··· Quoted passage ···

DOCTRINE OF EFFECTIVE NATIONALITY
Right of a refugee (right of individual) to enter into a nation
Statelessness of an Individual – International Law:
The intimate relation between individual and state, recognized by international law, is apparent from the rules on diplomatic protection, but authoritative exposition of the nature of nationality on the international plane has lately elaborated that relation. The need for certain links between an individual and a state as a basis for conferring nationality was emphasized by various members of the International Law Commission in the debates on elimination and reduction of statelessness. The final development of this work was the adoption by a United Nations Conference in 1961 of a Convention on Reduction of Statelessness, which rests conferment, renunciation, and deprivation of nationality on various social links between individual and state.
In its judgment in the Nottebohm Case, the International Court of Justice expounded the principle that, for nationality to be opposable to other states on the international plane, there must be a real and effective link, a genuine connection, between the state and the individual concerned. The decision has been criticized on various grounds, but there were only three dissenting judges and the majority judgment is forceful and influential. Some jurists have
expressed the fear that diplomatic protection will be less effective as a result of the decision, and Makarov has remarked that a person held to have no effective nationality will not have the protection of international conventions relating to stateless persons. The latter point is a criticism perhaps of the content of such conventions. It should be noted, however, that the principle of effective nationality would restrict the ambit of protection only if a considerable quantum of links were required; it does not follow from Nottebohm that the principle will apply restrictively. In that particular case it appears in a rather exacting form simply because Nottebohm's connections were complex, and, on its view of the facts, the Court was influenced by the motive for which, in October 1939, a German national (as Nottebohm then was) should seek naturalization in a neutral state.

··· The data ···

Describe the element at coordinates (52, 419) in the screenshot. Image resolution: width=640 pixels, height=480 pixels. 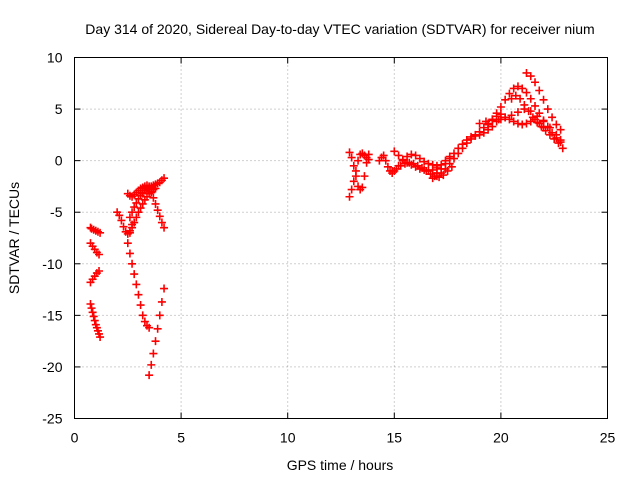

···

Task requirements:
**1.** In the text on effective nationality, how many judges dissented in the Nottebohm Case?
**2.** Write a continuation of the text on effective nationality, starting after its last sentence.

Answers below:
**1.** Three.

**2.**
Moreover, even before the Nottebohm Case there was substantial evidence for the doctrine of effective link, which was not confined to cases of dual nationality.
Individual – Extradition & Political Asylum:
The interests of the individual appear in another complex relation with his own and other states in the law concerning extradition and political asylum. In the normal case the process of extradition accords with good policy. The values of justice are preserved and the interest of the requesting state in exercising jurisdiction is recognized. Moreover, the individual is not allowed to escape responsibility for the common types of crimes mala in se (the term Mala in Se refers to criminal acts that are wrong because they violate the moral, public, or natural principles of a society).
There is no duty to extradite, however, and even where a treaty exists, exception is made for persons accused of political offences. Since the late nineteenth century liberal tendencies have favored the practice of granting asylum to political offenders. Efforts, so far only in the realm of Lex Ferenda (the law which is being sought to establish; the law to be proposed; the law as it ‘ought’ to be), have been made to create a right of asylum for the individual, in place of the discretion which states at present have. The Universal Declaration of Human Rights prescribes a right to seek and to enjoy in other countries asylum from persecution, which is not to be invoked in the case of prosecutions arising from non-political crimes or from acts contrary to the purposes and principles of the United Nations. In 1962, during discussion in the Third Committee of the General Assembly of the Draft Covenant on Civil and Political Rights, some states supported the inclusion of a new article on the right of asylum. At the moment two sources of difficulty exist: the uncertainty of the concept of political offences and the tendency, within military and political alliances, to refuse asylum to persons considered by allies to be politically dangerous.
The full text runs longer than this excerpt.